San Antonio memorial was a labor of love
Statue, plaza completed thanks to citizens pitching in to honor Vietnam veterans
Dozens of cities and towns across America have raised monuments and memorials paying tribute to the veterans of the Vietnam War, but few can match the honesty, hope and heartbreak depicted in a huge bronze sculpture in the heart of San Antonio at Veterans Memorial Plaza.
It has been more than 30 years since the idea for a local memorial for Vietnam veterans first occurred to John Baines, a veteran of America’s unpopular war. Baines served in the Navy and was in Vietnam in 1968 and 1969 as a member of the Seabees, the construction wing of the Navy. He attended the dedication of the national Vietnam Veterans Memorial in Washington, D.C., in 1982, when he first had the idea to build a memorial in San Antonio.
“It had a profound impression on me,” Baines said of his reaction to the national memorial. “I thought, ‘We have finally been welcomed home.’ ”
By November 1986, Baines had successfully pulled together resources from near and far to not only have the San Antonio memorial
in place at East Martin and Jefferson Streets but also to transform an old city-owned parking lot there into Veterans Memorial Plaza.
“There is one reason this ever got done, and it’s him,” said retired Air Force Gen.
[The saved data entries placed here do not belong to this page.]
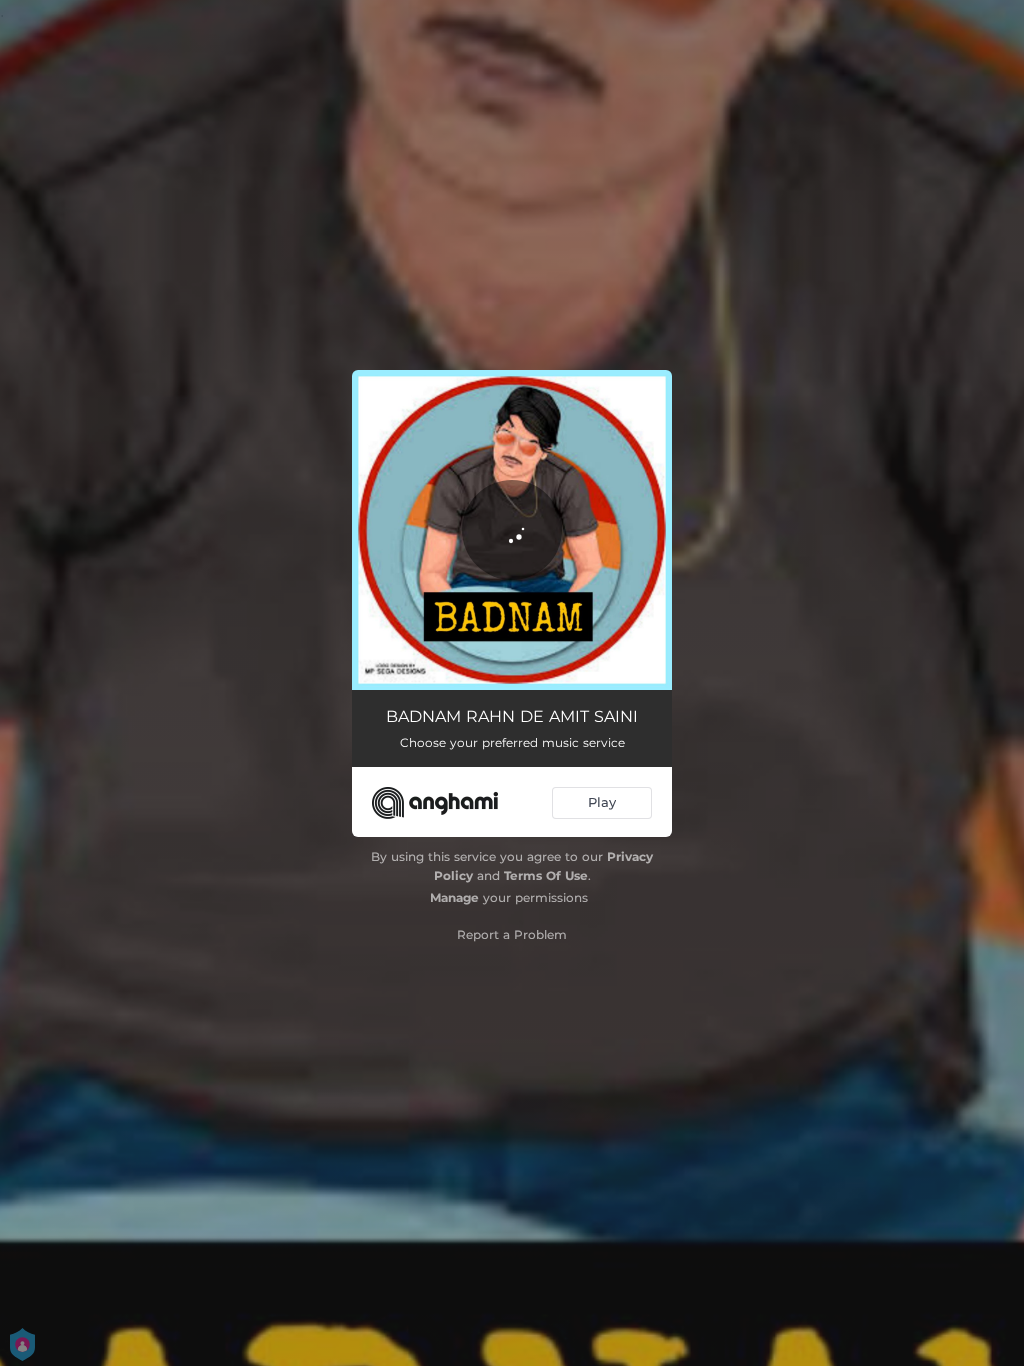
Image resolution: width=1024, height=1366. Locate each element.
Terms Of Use (546, 875)
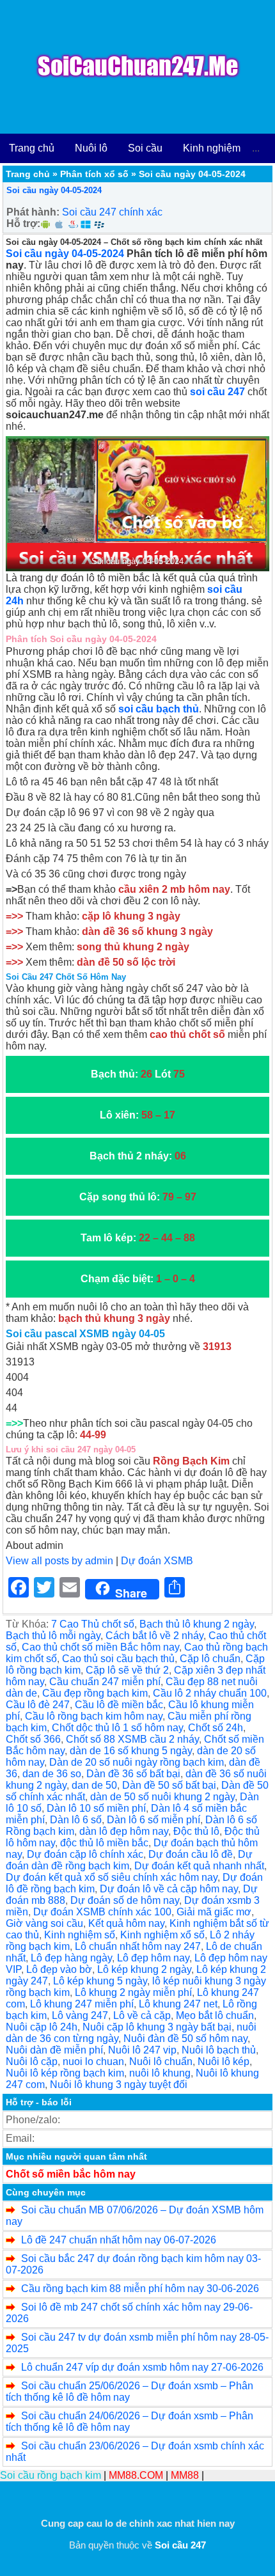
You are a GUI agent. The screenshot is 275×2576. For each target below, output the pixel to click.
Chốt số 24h (215, 1727)
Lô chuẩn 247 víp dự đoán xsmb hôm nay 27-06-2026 (142, 2367)
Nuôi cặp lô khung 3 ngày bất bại (157, 2027)
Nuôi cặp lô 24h (41, 2027)
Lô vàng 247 (80, 2015)
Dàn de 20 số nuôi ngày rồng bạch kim (136, 1762)
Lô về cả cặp (142, 2015)
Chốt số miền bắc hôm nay (71, 2174)
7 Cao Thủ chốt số (92, 1624)
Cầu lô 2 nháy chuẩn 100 (210, 1693)
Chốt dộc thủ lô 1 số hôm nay (117, 1727)
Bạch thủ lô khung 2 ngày (196, 1624)
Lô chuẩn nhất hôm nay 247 (138, 1946)
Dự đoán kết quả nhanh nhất (199, 1865)
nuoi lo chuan (93, 2061)
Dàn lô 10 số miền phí (96, 1808)
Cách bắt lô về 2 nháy (154, 1635)
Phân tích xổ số (94, 174)
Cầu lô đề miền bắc (119, 1704)
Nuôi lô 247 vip (142, 2050)
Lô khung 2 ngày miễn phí (133, 1992)
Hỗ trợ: (23, 223)
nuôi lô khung (160, 2073)
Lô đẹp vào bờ (59, 1969)
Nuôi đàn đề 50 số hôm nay (185, 2038)
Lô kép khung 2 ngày (144, 1969)
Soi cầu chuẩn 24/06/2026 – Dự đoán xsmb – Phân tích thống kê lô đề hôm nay (129, 2421)
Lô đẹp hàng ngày (71, 1957)
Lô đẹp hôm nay (153, 1957)
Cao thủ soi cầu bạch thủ (118, 1658)
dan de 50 (94, 1785)
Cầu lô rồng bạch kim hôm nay (93, 1716)
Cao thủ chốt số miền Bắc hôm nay (100, 1647)
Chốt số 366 (33, 1739)
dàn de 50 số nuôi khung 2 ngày (162, 1796)
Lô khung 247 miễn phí (82, 2004)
Andrew Iosue, who once commanded the Air Training Command at Randolph AFB and the Military Training Center at Lackland AFB. Iosue served as the finance committee chairman for the project, which he called a labor of love near and dear to his heart.
Iosue served 3 ½ years in Vietnam and was the first Air Force pilot to land in Hanoi at war’s end to retrieve American prisoners of war.
‘A different’ approach
While Baines acknowledges that he served as the driving force behind the project in the 1980s, he says he is most proud of how many people supported the effort. There were more than 85 fundraisers held over three years, everything from a Bob Hope USO show to neighborhood bake sales to a world championship boxing match and a football game between the San
Antonio police and fire departments.
“The major corporations in the city didn’t pay for this,” Baines said. “The philanthropists that always get their picture in the paper didn’t pay for this. We took a completely different fundraising approach. We felt like, let’s invite the people to the party that are never invited to the party. And that’s the man on the street.”
Though the memorial was unveiled to the public in November 1986, it wasn’t paid for until November 1988. In the end, there were 130,000 contributors, with the average contribution being $5.
“It came in dribbles,” Iosue said. “I think of all the monuments we have in the United States, I bet this is one of the few that was funded by small donations. Others had the city, the government or a big donor pay for them. This was done by many small contributions.”
While it sits at one end of the plaza, the sculpture from artist Austin Deuel of Scottsdale, Ariz., is the centerpiece of Veterans Memorial Plaza. The sculpture depicts an actual event Deuel witnessed during a battle in the war in April 1967 in the hills above Khe Sanh.
Deuel was a Marine Corps combat artist, and at Hill 881, he
saw a Marine radio operator tending to a wounded soldier while looking toward the sky in anticipation of a medevac helicopter. After returning from the war, Deuel continued to work as an artist, and he made a sculpture of his memory of that scene.
Baines later came across the table-top-sized sculpture and purchased it from Deuel. Not long after, he asked the artist if he was capable of re-creating the bronze sculpture on a much larger scale for the memorial. Deuel agreed to take on the project at a cost of $200,000. He produced a 10-ton replica of his original, which Baines still owns.
The entire cost of the memorial and the plaza was $650,000, though many of the contractors who worked on it did all or part of their work for free — so the estimated cost of the project was north of $1 million.
Getting ‘a real sense’
More than 60,000 names, serial numbers, branches of the military and dates of service of men and women from the San Antonio area who served in Vietnam are permanently encased in an airtight compartment inside the memorial.
When designing the plaza, Baines had the idea to place a large pentagonal flagpole in the middle, with each side representing
a branch of the military, just like the granite base of the sculpture. The flagpole was made by Alamo Iron Works.
While Deuel originally saw a Marine looking toward the sky for help from a helicopter at Hill 881, visitors to the memorial see a Marine radio operator looking up at a giant American flag flying above the Texas red oak and crepe myrtle trees outlining the plaza.
“We wanted to suppress the statue into the ground so that people could see what happens on the top of it,” said retired architect Randy Ramseur, who designed the plaza with help from Baines. “As they overlooked the radio man, they could see all the gear he carried. The idea was to suppress it into the ground and build up a berm so that people could walk around the bottom of it and read the inscriptions on the pentagonal base, and then you could go up to the berm and look down upon the two men and all the gear and equipment they carried into battle. It’s really a moving sight.
“You can look at the radio man’s face and see his anxiety, and you got a real sense of how soldiers felt about the situation they were in. It has some emotion to it. I’ve seen people cry in front of the statue. I’ve shed tears myself.”